WHAT THE EXERCISE ASKS ▸ Return every one of the following records word for word, with no changes.

SUPPLIED DATA ▸

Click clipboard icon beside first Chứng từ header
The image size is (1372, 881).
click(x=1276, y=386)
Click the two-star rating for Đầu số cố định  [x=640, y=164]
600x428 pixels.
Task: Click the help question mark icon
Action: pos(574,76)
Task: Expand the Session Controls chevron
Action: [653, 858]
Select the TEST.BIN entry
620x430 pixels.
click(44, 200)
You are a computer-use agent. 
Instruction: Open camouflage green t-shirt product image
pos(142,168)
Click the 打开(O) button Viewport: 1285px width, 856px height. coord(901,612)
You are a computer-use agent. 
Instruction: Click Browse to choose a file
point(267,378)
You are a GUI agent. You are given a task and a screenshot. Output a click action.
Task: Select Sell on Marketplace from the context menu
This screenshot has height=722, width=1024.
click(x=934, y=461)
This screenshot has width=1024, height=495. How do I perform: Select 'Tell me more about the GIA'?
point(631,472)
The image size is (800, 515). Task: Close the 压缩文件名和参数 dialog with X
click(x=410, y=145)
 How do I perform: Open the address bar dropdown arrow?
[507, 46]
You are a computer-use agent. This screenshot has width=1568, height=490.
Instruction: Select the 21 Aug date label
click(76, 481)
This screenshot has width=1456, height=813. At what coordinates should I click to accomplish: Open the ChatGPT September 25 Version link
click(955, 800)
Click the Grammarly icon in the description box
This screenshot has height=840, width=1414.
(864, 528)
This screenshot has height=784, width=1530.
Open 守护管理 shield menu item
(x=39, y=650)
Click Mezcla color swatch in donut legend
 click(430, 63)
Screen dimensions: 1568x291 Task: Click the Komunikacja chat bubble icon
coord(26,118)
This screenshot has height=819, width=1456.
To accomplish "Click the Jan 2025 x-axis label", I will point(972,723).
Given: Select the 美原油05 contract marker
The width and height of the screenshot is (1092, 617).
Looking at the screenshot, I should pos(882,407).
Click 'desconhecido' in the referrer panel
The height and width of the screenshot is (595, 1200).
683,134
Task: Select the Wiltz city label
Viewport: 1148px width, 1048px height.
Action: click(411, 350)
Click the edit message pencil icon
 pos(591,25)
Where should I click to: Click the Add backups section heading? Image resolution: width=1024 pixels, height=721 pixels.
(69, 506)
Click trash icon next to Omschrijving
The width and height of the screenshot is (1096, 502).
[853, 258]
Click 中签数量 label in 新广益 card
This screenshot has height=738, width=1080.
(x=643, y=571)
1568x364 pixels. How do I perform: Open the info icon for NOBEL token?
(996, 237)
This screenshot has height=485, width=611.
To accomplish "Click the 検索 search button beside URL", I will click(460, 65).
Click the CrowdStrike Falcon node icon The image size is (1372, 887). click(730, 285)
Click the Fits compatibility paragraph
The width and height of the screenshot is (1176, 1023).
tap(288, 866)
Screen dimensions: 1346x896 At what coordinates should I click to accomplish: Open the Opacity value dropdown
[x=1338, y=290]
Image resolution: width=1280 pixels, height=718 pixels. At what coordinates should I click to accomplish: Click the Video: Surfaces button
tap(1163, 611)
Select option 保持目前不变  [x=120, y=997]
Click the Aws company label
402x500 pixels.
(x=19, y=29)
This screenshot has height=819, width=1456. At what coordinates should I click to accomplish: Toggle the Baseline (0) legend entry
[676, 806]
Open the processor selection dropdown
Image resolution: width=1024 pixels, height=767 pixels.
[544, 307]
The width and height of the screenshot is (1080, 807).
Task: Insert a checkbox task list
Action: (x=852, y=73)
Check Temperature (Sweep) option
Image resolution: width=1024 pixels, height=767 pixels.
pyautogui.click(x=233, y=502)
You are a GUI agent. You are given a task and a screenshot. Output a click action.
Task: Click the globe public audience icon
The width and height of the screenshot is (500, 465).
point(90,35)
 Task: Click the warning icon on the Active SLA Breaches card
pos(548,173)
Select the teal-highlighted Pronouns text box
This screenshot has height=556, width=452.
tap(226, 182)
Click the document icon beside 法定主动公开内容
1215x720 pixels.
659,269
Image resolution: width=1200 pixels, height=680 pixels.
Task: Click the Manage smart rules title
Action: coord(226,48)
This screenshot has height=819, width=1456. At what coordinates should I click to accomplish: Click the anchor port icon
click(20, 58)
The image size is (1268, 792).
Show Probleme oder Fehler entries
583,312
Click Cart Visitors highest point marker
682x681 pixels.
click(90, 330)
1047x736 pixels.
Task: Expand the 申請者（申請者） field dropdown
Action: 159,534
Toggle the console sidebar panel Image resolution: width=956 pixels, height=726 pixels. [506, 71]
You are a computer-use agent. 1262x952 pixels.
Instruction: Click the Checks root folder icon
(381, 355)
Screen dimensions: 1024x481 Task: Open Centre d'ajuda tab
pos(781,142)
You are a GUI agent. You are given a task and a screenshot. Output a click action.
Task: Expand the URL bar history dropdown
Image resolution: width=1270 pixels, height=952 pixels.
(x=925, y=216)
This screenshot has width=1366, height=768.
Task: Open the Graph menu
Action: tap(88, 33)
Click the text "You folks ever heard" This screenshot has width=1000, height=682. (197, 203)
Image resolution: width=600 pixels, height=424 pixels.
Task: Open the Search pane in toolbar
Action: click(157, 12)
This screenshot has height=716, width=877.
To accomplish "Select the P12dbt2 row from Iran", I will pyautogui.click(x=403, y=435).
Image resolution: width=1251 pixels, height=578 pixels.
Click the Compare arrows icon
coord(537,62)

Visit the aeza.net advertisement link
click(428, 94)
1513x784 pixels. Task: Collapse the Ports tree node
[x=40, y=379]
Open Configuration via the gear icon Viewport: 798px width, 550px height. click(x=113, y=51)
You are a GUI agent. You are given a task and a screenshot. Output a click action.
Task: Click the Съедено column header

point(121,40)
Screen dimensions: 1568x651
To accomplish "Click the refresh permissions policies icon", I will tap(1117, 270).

TASK RESPONSE ▸
Click clipboard icon beside first Chứng từ header
The image size is (1372, 881).
click(x=1276, y=386)
Click the two-star rating for Đầu số cố định  [x=640, y=164]
600x428 pixels.
Task: Click the help question mark icon
Action: pos(574,76)
Task: Expand the Session Controls chevron
Action: [653, 858]
Select the TEST.BIN entry
620x430 pixels.
click(44, 200)
You are a computer-use agent. 
Instruction: Open camouflage green t-shirt product image
pos(142,168)
Click the 打开(O) button Viewport: 1285px width, 856px height. coord(901,612)
You are a computer-use agent. 
Instruction: Click Browse to choose a file
point(267,378)
You are a GUI agent. You are given a task and a screenshot. Output a click action.
Task: Select Sell on Marketplace from the context menu
This screenshot has height=722, width=1024.
click(x=934, y=461)
This screenshot has width=1024, height=495. How do I perform: Select 'Tell me more about the GIA'?
point(631,472)
The image size is (800, 515). Task: Close the 压缩文件名和参数 dialog with X
click(x=410, y=145)
 How do I perform: Open the address bar dropdown arrow?
[507, 46]
You are a computer-use agent. This screenshot has width=1568, height=490.
Instruction: Select the 21 Aug date label
click(76, 481)
This screenshot has width=1456, height=813. At what coordinates should I click to accomplish: Open the ChatGPT September 25 Version link
click(955, 800)
Click the Grammarly icon in the description box
This screenshot has height=840, width=1414.
(864, 528)
This screenshot has height=784, width=1530.
Open 守护管理 shield menu item
(x=39, y=650)
Click Mezcla color swatch in donut legend
 click(430, 63)
Screen dimensions: 1568x291 Task: Click the Komunikacja chat bubble icon
coord(26,118)
This screenshot has height=819, width=1456.
To accomplish "Click the Jan 2025 x-axis label", I will point(972,723).
Given: Select the 美原油05 contract marker
The width and height of the screenshot is (1092, 617).
Looking at the screenshot, I should pos(882,407).
Click 'desconhecido' in the referrer panel
The height and width of the screenshot is (595, 1200).
683,134
Task: Select the Wiltz city label
Viewport: 1148px width, 1048px height.
Action: click(411, 350)
Click the edit message pencil icon
 pos(591,25)
Where should I click to: Click the Add backups section heading? Image resolution: width=1024 pixels, height=721 pixels.
(69, 506)
Click trash icon next to Omschrijving
The width and height of the screenshot is (1096, 502).
[853, 258]
Click 中签数量 label in 新广益 card
This screenshot has height=738, width=1080.
(x=643, y=571)
1568x364 pixels. How do I perform: Open the info icon for NOBEL token?
(996, 237)
This screenshot has height=485, width=611.
To accomplish "Click the 検索 search button beside URL", I will click(460, 65).
Click the CrowdStrike Falcon node icon The image size is (1372, 887). click(730, 285)
Click the Fits compatibility paragraph
The width and height of the screenshot is (1176, 1023).
tap(288, 866)
Screen dimensions: 1346x896 At what coordinates should I click to accomplish: Open the Opacity value dropdown
[x=1338, y=290]
Image resolution: width=1280 pixels, height=718 pixels. At what coordinates should I click to accomplish: Click the Video: Surfaces button
tap(1163, 611)
Select option 保持目前不变  [x=120, y=997]
Click the Aws company label
402x500 pixels.
(x=19, y=29)
This screenshot has height=819, width=1456. At what coordinates should I click to accomplish: Toggle the Baseline (0) legend entry
[676, 806]
Open the processor selection dropdown
Image resolution: width=1024 pixels, height=767 pixels.
[544, 307]
The width and height of the screenshot is (1080, 807).
Task: Insert a checkbox task list
Action: (x=852, y=73)
Check Temperature (Sweep) option
Image resolution: width=1024 pixels, height=767 pixels.
pyautogui.click(x=233, y=502)
You are a GUI agent. You are given a task and a screenshot. Output a click action.
Task: Click the globe public audience icon
The width and height of the screenshot is (500, 465).
point(90,35)
 Task: Click the warning icon on the Active SLA Breaches card
pos(548,173)
Select the teal-highlighted Pronouns text box
This screenshot has height=556, width=452.
tap(226, 182)
Click the document icon beside 法定主动公开内容
1215x720 pixels.
659,269
Image resolution: width=1200 pixels, height=680 pixels.
Task: Click the Manage smart rules title
Action: coord(226,48)
This screenshot has height=819, width=1456. At what coordinates should I click to accomplish: Click the anchor port icon
click(20, 58)
The image size is (1268, 792).
Show Probleme oder Fehler entries
583,312
Click Cart Visitors highest point marker
682x681 pixels.
click(90, 330)
1047x736 pixels.
Task: Expand the 申請者（申請者） field dropdown
Action: 159,534
Toggle the console sidebar panel Image resolution: width=956 pixels, height=726 pixels. [506, 71]
You are a computer-use agent. 1262x952 pixels.
Instruction: Click the Checks root folder icon
(381, 355)
Screen dimensions: 1024x481 Task: Open Centre d'ajuda tab
pos(781,142)
You are a GUI agent. You are given a task and a screenshot. Output a click action.
Task: Expand the URL bar history dropdown
Image resolution: width=1270 pixels, height=952 pixels.
(x=925, y=216)
This screenshot has width=1366, height=768.
Task: Open the Graph menu
Action: tap(88, 33)
Click the text "You folks ever heard" This screenshot has width=1000, height=682. (197, 203)
Image resolution: width=600 pixels, height=424 pixels.
Task: Open the Search pane in toolbar
Action: click(157, 12)
This screenshot has height=716, width=877.
To accomplish "Select the P12dbt2 row from Iran", I will pyautogui.click(x=403, y=435).
Image resolution: width=1251 pixels, height=578 pixels.
Click the Compare arrows icon
coord(537,62)

Visit the aeza.net advertisement link
click(428, 94)
1513x784 pixels. Task: Collapse the Ports tree node
[x=40, y=379]
Open Configuration via the gear icon Viewport: 798px width, 550px height. click(x=113, y=51)
You are a GUI agent. You are given a task and a screenshot. Output a click action.
Task: Click the Съедено column header

point(121,40)
Screen dimensions: 1568x651
To accomplish "Click the refresh permissions policies icon", I will tap(1117, 270).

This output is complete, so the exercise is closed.